[Records for processing]
□ □ □ □

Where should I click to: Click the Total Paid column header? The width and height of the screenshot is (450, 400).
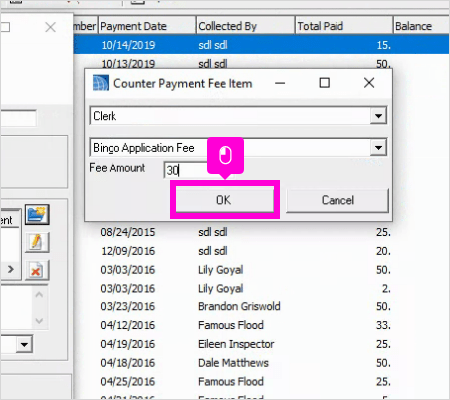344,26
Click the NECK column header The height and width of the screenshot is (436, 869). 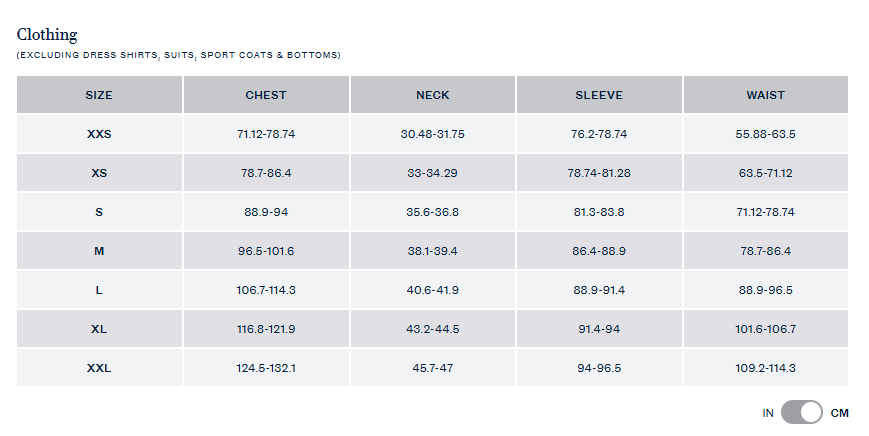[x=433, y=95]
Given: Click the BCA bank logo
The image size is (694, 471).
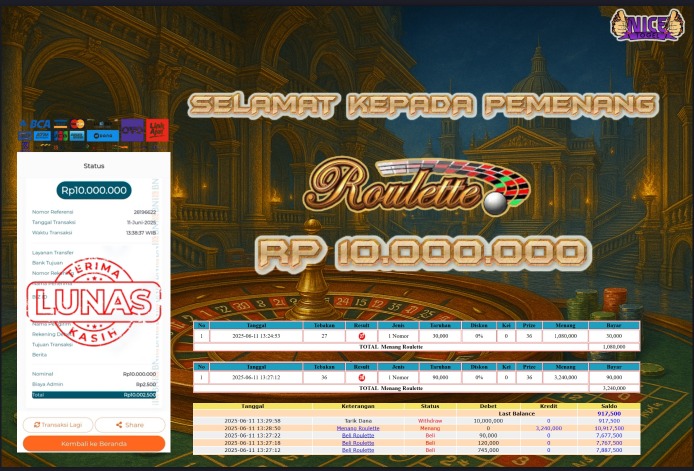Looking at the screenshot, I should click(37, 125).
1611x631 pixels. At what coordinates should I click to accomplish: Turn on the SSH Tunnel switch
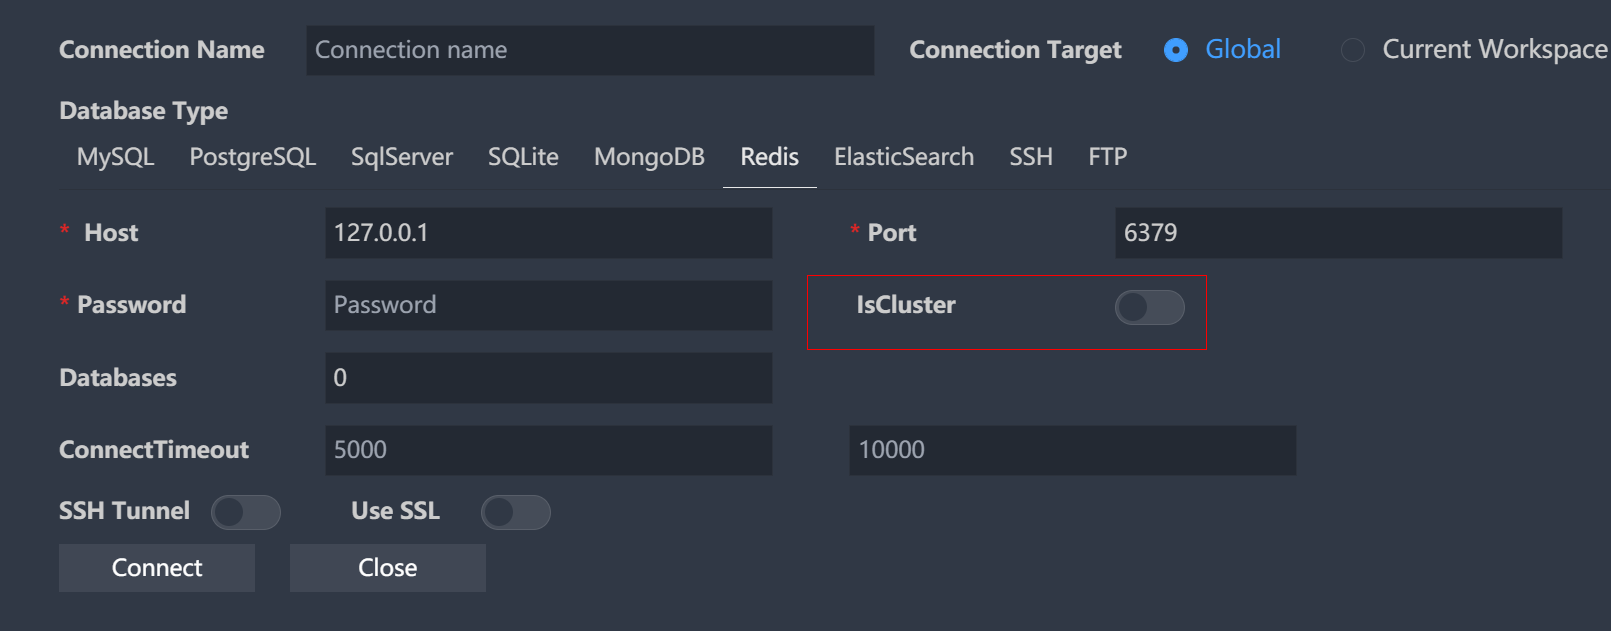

□ □ □ □

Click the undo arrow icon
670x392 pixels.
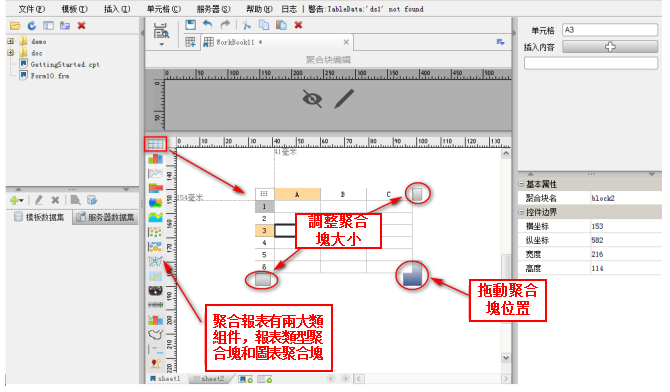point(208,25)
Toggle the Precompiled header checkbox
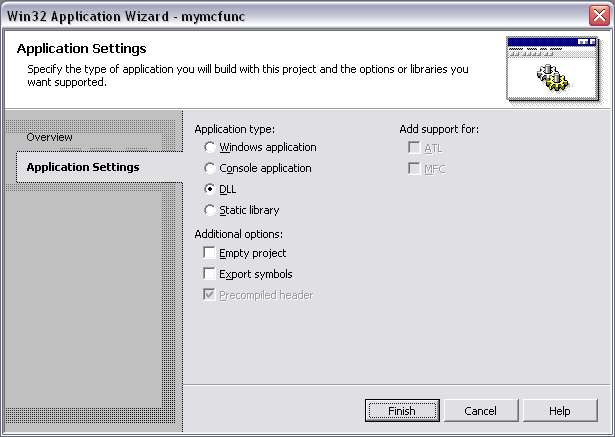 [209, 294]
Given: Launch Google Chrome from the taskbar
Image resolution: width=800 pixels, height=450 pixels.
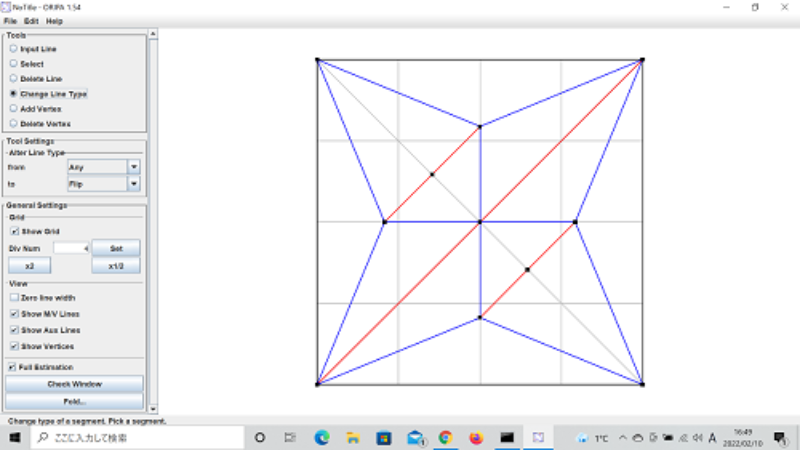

□ □ □ □

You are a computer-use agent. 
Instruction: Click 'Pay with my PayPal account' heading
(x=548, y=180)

□ □ □ □

In the entries above, find each line with "Given" and list it.

[Response to this exercise]
Given: Click the BCA bank logo
Given: Launch Google Chrome from the taskbar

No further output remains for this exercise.